Wednesday, August 31, 2011

Wind Energy Falls Short, AGAIN!

Why will it take a total catastrophe in this country to wake up the public to the fact 'green' energy is not a reliable alternative to fossil fuel at this time? Report after report have shown wind and solar can not supply even small communities with adequate power under all conditions.


And with the EPA now forcing new regulations on the coal industry that will effectively reduce the number of plants by 10% in the near future, just how do we supply our homes and industry with enough power to make our economy, and life itself, sustainable?

Just where is the common sense? Do these advocates of a dream society, where all things happen by proclamation, have some kind of disease that has affected their powers of rational thought? Are these people genetically different from the rest of us?

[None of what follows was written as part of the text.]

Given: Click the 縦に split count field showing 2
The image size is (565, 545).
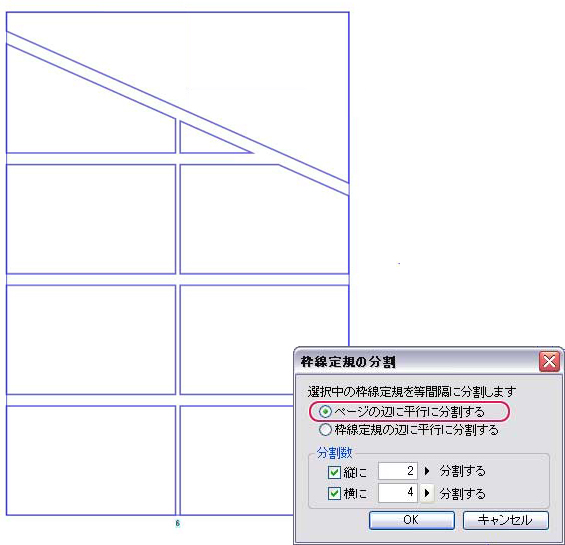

Is it possible to say the sun will not come up in the East and therefore it won't just because we proclaim it won't or pass some regulation saying it shouldn't?

Texas Wind Energy Fails, Again
Source: Robert Bryce, "Texas Wind Energy Fails, Again," National Review, August 29, 2011.

Last Wednesday brought yet another unspeakably hot day to Texas and, alas, it was yet another day when wind energy failed the state's consumers, says Robert Bryce, a senior fellow at the Manhattan Institute.

Texas has 10,135 megawatts of installed wind-generation capacity, which is nearly three times as much as any other state. And yet, last week, when the state's electricity demand hit 66,552 megawatts, all of the state's wind turbines mustered just 880 megawatts of power when electricity was needed the most.

Put another way, even though wind turbines account for about 10 percent of Texas' 103,000 megawatts of summer electricity-generation capacity, wind energy was able to provide just 1.3 percent of the juice the state needed last Wednesday afternoon.

None of this should be surprising.

For years, the Electric Reliability Council of Texas (ERCOT) has counted just 8.7 percent of the state's installed wind-generation capacity as "dependable capacity at peak."
What happened last week? Just 880 megawatts out of 10,135 megawatts of wind capacity -- 8.68 percent -- was actually moving electrons when consumers needed those electrons the most.
Consider what might be happening had the state kept the $6.79 billion it's now spending on wind-energy transmission lines and instead allocated it to new natural-gas-fired generators.
The latest data from the Energy Information Administration show that building a megawatt of new wind capacity costs $2.43 million -- up 21 percent over the year-earlier costs -- while a new megawatt of gas-fired capacity costs a bit less than $1 million, a drop of 3 percent from year-earlier estimates.

Under that scenario, Texas could have built 6,900 megawatts of new gas-fired capacity for what the state is now spending on wind-related transmission lines alone.